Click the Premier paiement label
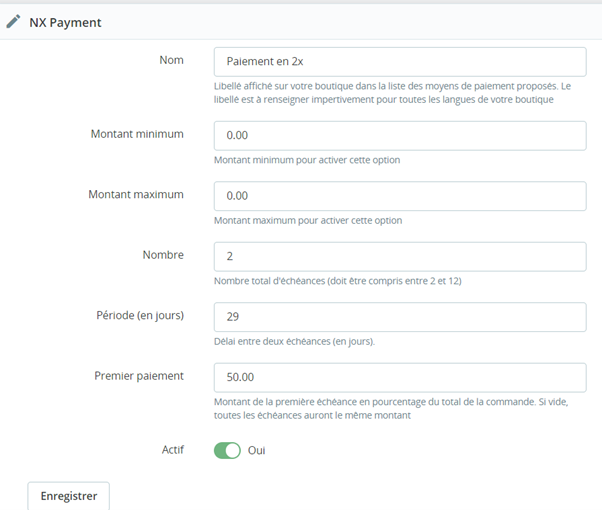The height and width of the screenshot is (510, 602). (139, 376)

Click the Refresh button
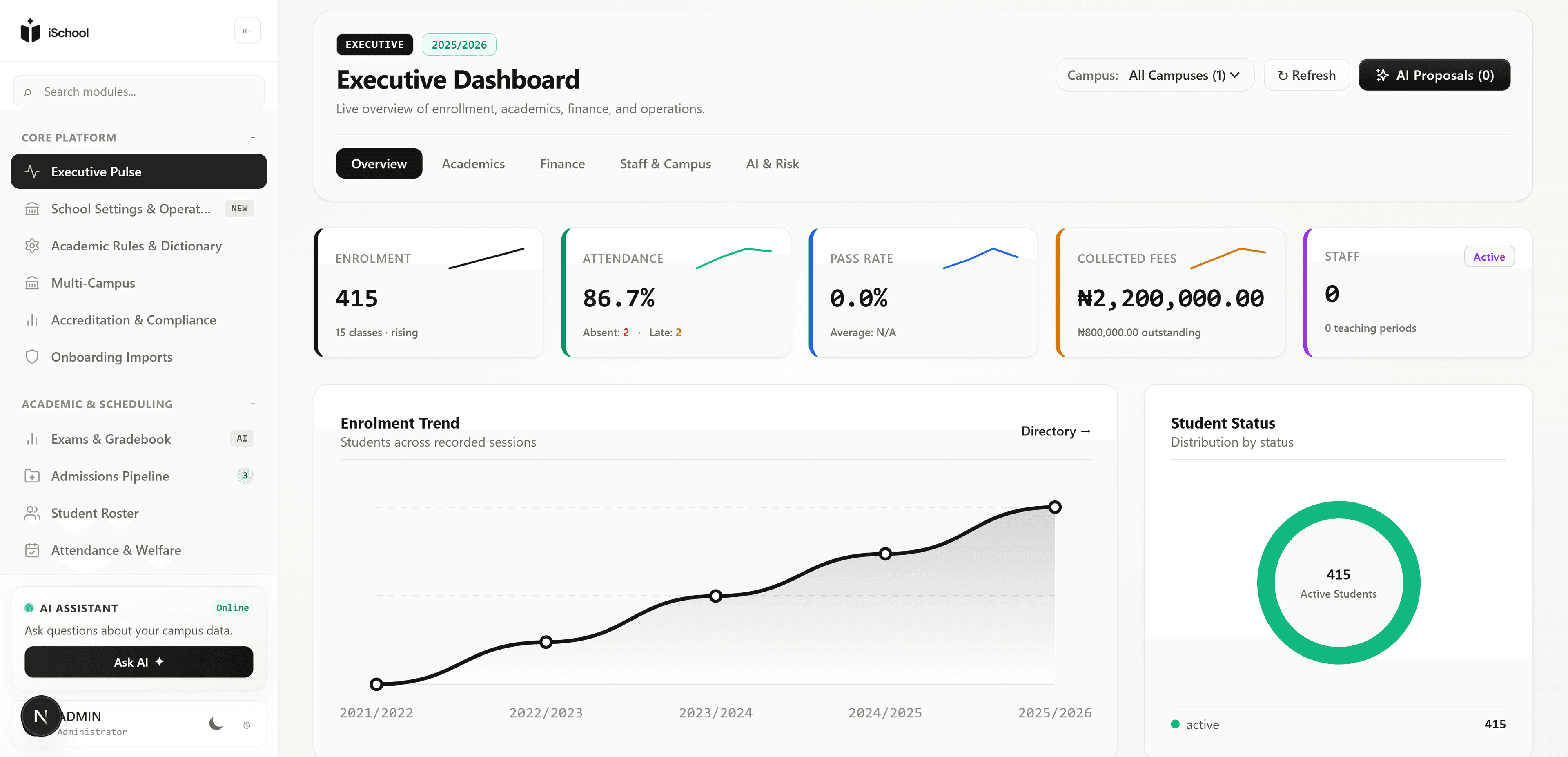tap(1307, 75)
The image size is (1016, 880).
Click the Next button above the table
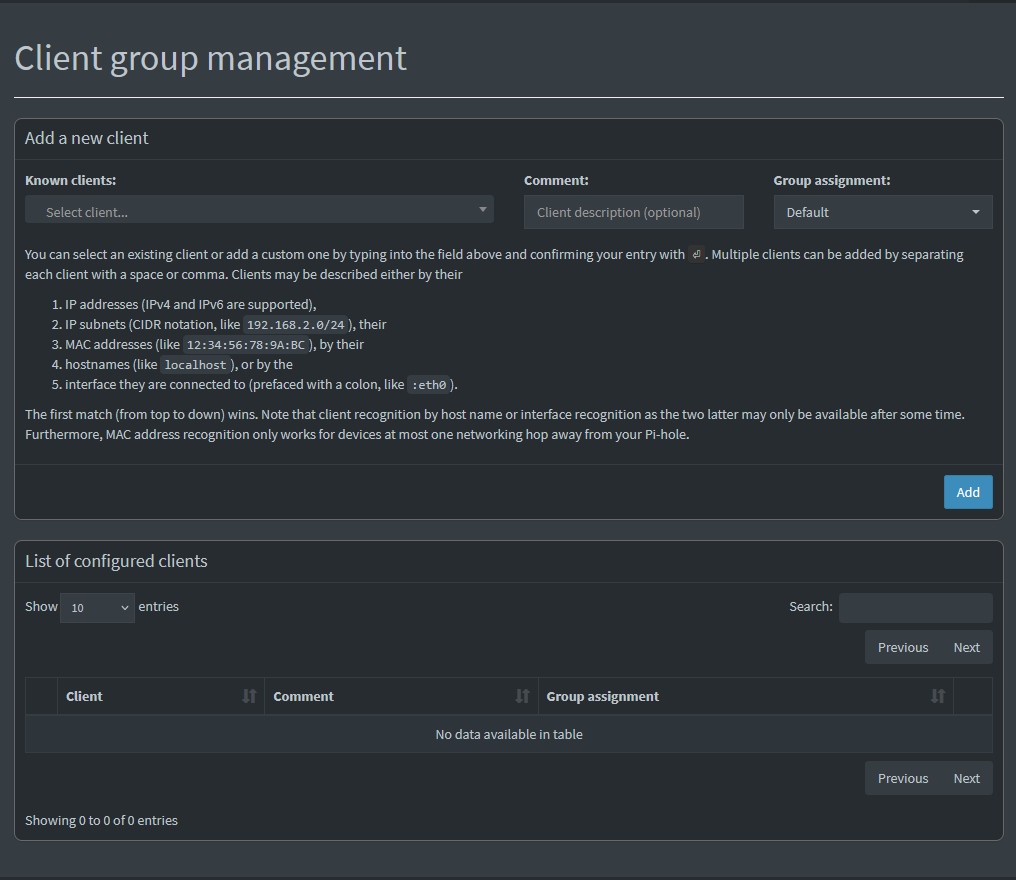tap(966, 647)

________________________________________

Copy the lines above word for word, leaving out the pictures.

Click the Premier paiement label
The height and width of the screenshot is (510, 602). (139, 376)

Click the Refresh button
tap(1307, 75)
The image size is (1016, 880).
Click the Next button above the table
tap(966, 647)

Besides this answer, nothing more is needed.